JD Wetherspoon chairman Tim Martin and UKHospitality chief executive Kate Nicholls are among those who have spoken out against the plan for a taxpayer-funded ad campaign asking businesses to cut prices from July, proposed by new cost of living tsar David Buttress.

Martin termed the plan as a 'classic example of tinkering, instigated by ministers who really don’t understand money'.

“The main economic critique of this government is that it doesn’t have an overarching plan, but just reacts to events, like a doctor who only treats symptoms, not the cause,” he said.

He added that eliminating tariffs on non-EU imports 'such as bananas, rice, coffee and children’s clothes and shoes' would 'immediately reduce shop prices and inflation'.

Nicholls spoke out against the plan as well, saying hospitality businesses were 'already highly price competitive' despite rising input costs.

“Energy costs are up 74%, goods 55% and labour up 54%, for example,” she said. “While government efforts to help consumers are always welcome, the reality is that just one in three hospitality businesses are now profitable.”

The British Retail Consortium (BRC), the Federation of Small Businesses (FSB), and the British Independent Retailers’ Association (BIRA) were among other organisations that have criticised the campaign.

Helen Dickinson, chief executive of the BRC, said businesses were already introducing measures to keep costs down, such as expanding value ranges, while the FSB said putting the onus on businesses to 'soak up additional costs just isn’t realistic'.

National chair of the FSB, Martin McTague, said most small firms were 'well beyond the point of being able to absorb extra costs without passing them on, which is often a last resort'.

“It’s a slap in the face for government to spend the extra tax it is raising from businesses on state-run marketing campaigns - doubtless focused on big businesses with corporate offers that can now be rebranded as helping the cost of living crisis, and so boost their sales,” he told the BBC.

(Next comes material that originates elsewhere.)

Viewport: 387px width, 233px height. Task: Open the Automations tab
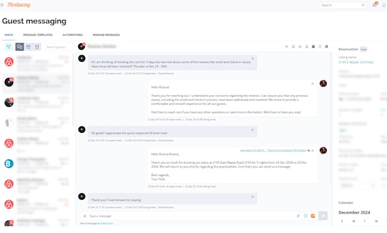click(x=73, y=35)
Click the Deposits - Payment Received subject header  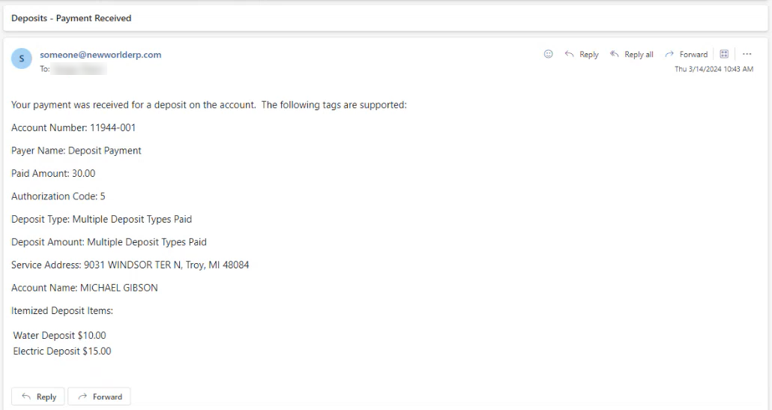(71, 18)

“Asking this group to soak up additional costs just isn’t realistic, especially when so many are worried about basic survival, and have already cut all expenses, even necessary ones, to the bone.”

McTague argued for the reduction of VAT rates to lift more small firms out of business rates, rather than 'just a marketing campaign using taxpayer resources to put government branding in shop windows'.